AIM A: In the bike-trip blog post, what did the writer buy at Viking Ski 'N Cycle?
AIM B: Write the next part of the bike-trip blog post, picking up after its final sentence.

SUPPLIED TEXT:
While having my lunch at Stewart’s, I thought to look up bike shops in the Plattsburgh area. Lo and behold, it turns out there is one practically across the street from my hotel. And so, just before going to my hotel, I swung by Viking Ski ’N Cycle and bought two spare tubes—with Presta valves—a spare patch kit and a spare valve adaptor. This was probably all overkill, but it’ll help me sleep better knowing that I’m not riding around on my last available tires.
I checked into my hotel a little after 4, showered, and went for a swim in the pool. I sat poolside for a little while reading a book on the Kindle app on my phone. After a while I went back to my room, lay down on the bed to continue reading, and passed out. I slept for about an hour before getting up to start working on this blog post. I interrupted that work to go grab a very highly caloric—but delicious—meal at the restaurant next door and then returned to my room as the rain started to fall.

Entries on where items appear:
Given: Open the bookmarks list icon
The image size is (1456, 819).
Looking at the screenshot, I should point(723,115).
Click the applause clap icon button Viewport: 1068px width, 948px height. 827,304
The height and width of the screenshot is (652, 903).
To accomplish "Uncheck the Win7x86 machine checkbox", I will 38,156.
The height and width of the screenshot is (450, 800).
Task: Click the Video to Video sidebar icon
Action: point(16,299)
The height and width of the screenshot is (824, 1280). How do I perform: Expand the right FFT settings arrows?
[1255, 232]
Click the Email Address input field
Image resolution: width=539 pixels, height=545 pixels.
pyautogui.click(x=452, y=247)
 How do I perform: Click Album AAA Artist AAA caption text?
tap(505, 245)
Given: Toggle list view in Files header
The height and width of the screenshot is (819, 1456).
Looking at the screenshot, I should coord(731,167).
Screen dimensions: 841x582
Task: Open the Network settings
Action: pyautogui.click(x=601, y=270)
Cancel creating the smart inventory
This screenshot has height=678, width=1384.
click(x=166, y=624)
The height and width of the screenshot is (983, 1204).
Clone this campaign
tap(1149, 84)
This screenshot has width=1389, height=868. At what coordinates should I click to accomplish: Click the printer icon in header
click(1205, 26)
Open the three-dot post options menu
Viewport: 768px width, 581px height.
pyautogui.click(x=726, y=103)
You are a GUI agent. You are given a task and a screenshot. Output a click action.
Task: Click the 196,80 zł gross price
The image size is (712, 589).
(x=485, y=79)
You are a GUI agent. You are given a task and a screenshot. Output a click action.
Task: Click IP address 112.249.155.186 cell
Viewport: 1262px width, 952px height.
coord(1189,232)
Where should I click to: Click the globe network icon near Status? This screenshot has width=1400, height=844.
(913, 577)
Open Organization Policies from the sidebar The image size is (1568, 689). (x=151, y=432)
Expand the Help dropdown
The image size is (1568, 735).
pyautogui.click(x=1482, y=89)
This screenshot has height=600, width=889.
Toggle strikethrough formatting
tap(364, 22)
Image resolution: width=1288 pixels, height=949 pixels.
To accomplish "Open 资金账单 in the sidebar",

FINAL ANSWER A: Two spare tubes with Presta valves, a spare patch kit, and a spare valve adaptor.

FINAL ANSWER B:
I’ve checked the weather for tomorrow, and it looks like there’s a chance of thunderstorms in the morning but clearing mid-morning to afternoon. So, if I do sleep in tomorrow, that’ll work out fine.
It’s probably best that I do that since the ride tomorrow is only 46 miles long—the shortest of all the days—but it does have one set of challenges in particular:
Ugh. Whose stupid idea was it to bike to a town in the Adirondacks? Oh, right, that was me. If only I didn’t love Lake Placid so much. Anyway. Time to do some quick laundry and get some sleep. I’m gonna need it.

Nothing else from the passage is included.